As if that all weren’t enough, Disney will now add 20th Century Fox for films and 20th Century Fox Television. The TV production house makes and has had made a number of hit franchises, as has its studio division.
Speaking on the latter, we’re talking about movies franchises like X-Men, Fantastic Four, Avatar and Planet of the Apes. Its animated division includes franchises like Ice Age and Rio.
Don’t you think Disney, which rather routinely churns out hits grossing more than $1 billion worldwide, will have a place for these franchises? Further, it can combine its previous hits (from Marvel for instance) to make new story plots with Fox and generate even more revenue.
While a combined Fox and Disney unit will be able to churn out new hit after new hit, don’t forget about what Disney is inheriting.
Many don’t know that Fox controls the distribution rights to the first Star Wars film, Episode IV: A New Hope. That will be a big key to controlling the entire series, as it was not part of Disney’s deal with Lucasfilm.
Movies like Life of Pi, The Martian, Deadpool and Independence Day, are all under the Fox umbrella as well. Going forward that will matter, quite a bit actually.
Thinking Longer Term on DIS Stock
It plans to introduce two new streaming products, with an ESPN platform coming this spring and another platform for its non-ESPN content next year.
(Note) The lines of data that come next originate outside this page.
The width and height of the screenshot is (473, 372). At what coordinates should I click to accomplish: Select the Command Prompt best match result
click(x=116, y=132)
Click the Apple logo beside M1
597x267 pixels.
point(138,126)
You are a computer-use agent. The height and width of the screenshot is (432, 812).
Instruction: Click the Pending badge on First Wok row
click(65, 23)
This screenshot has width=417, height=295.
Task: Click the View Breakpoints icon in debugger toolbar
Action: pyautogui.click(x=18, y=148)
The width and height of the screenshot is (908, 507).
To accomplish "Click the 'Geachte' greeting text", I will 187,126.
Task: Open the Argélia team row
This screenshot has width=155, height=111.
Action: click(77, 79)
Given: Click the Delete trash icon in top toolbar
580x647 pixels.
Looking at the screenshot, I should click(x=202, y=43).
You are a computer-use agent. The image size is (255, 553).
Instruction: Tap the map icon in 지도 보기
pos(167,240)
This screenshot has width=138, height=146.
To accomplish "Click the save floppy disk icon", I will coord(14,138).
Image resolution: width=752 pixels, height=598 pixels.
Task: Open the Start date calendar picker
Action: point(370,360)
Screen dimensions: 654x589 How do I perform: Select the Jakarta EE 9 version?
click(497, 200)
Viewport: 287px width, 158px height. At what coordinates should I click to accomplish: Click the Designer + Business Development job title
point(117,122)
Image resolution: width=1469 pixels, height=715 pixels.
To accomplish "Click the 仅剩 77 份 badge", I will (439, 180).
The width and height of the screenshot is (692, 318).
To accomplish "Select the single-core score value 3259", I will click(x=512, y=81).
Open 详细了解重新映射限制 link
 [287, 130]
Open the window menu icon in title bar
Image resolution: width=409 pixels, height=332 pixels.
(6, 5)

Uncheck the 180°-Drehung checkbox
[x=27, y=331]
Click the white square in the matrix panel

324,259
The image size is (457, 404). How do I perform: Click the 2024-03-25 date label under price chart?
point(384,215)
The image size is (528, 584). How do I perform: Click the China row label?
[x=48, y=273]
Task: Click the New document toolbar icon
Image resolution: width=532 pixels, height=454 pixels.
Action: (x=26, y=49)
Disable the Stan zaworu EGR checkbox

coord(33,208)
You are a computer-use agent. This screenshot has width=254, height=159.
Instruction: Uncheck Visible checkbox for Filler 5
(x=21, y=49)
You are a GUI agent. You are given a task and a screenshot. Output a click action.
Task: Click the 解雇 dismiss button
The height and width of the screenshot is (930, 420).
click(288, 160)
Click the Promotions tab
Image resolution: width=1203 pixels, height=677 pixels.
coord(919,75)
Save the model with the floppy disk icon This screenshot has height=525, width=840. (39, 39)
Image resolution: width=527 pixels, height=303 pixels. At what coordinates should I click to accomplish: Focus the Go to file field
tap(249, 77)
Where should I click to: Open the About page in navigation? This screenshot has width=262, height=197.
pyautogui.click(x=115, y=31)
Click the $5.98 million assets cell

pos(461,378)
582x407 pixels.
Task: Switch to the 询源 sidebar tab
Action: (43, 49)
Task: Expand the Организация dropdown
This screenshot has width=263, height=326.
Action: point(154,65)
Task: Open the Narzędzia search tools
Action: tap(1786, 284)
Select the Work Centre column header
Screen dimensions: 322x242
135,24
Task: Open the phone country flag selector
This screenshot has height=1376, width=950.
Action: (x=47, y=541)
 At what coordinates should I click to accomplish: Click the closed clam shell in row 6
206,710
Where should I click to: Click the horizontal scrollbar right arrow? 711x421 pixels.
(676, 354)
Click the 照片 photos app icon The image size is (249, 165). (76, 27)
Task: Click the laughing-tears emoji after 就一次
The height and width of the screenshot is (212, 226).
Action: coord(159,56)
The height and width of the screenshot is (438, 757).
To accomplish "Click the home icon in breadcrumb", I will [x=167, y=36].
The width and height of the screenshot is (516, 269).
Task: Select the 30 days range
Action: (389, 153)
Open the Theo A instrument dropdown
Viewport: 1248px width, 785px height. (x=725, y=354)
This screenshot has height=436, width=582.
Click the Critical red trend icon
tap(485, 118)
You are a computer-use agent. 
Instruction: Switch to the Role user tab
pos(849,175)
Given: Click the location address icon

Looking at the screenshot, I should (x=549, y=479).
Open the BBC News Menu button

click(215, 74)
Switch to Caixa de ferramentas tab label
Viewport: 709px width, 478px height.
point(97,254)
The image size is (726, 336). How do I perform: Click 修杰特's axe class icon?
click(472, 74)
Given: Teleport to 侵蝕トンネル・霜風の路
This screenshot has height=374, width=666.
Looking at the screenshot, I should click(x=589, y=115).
By buying Twenty-First Century Fox, Disney substantially increases the type of content for that platform. The company said the products will be priced below that of Netflix. While that sounds like a low-revenue opportunity, consider a few things.
First, Netflix is pouring some $8 billion into content in 2018. Disney may pour a lot of money into content too. But it has TV networks, advertising and box office sales to reap as well. Further, it has parks, hotels and merchandising to take advantage of.
By boosting the library for it streaming platform with Fox, Disney can quickly build a rather attractive product for consumers, especially at a sub-$10/month price tag.
Further, with its acquisition of Fox (assuming regulators allow it) Disney doubles its 30% stake in Hulu, giving it 60% control. While Hulu is a distant player to Netflix, it gives Disney yet another streaming option for the future.
Additionally, more content, particularly through Avatar, X-Men, etc., can make Disney’s parks that much more engaging too.
Trading Disney Stock
All that’s great for the next 2 to 10 years, but what about DIS stock in the short term?
In its simplest form, DIS stock is promising to me. Although resistance sits between $113 and $115, shares continue to put in a series of higher lows. That bodes well for DIS stock to eventually break through resistance and target the low-$120s.
Additionally, the 21-day moving average remains good short-term support. Roughly $110 should also act as support.
The only hang up? DIS stock has fading momentum. That’s visible by the MACD (blue circle). However, I wouldn’t let this deter me from buying DIS stock near current levels.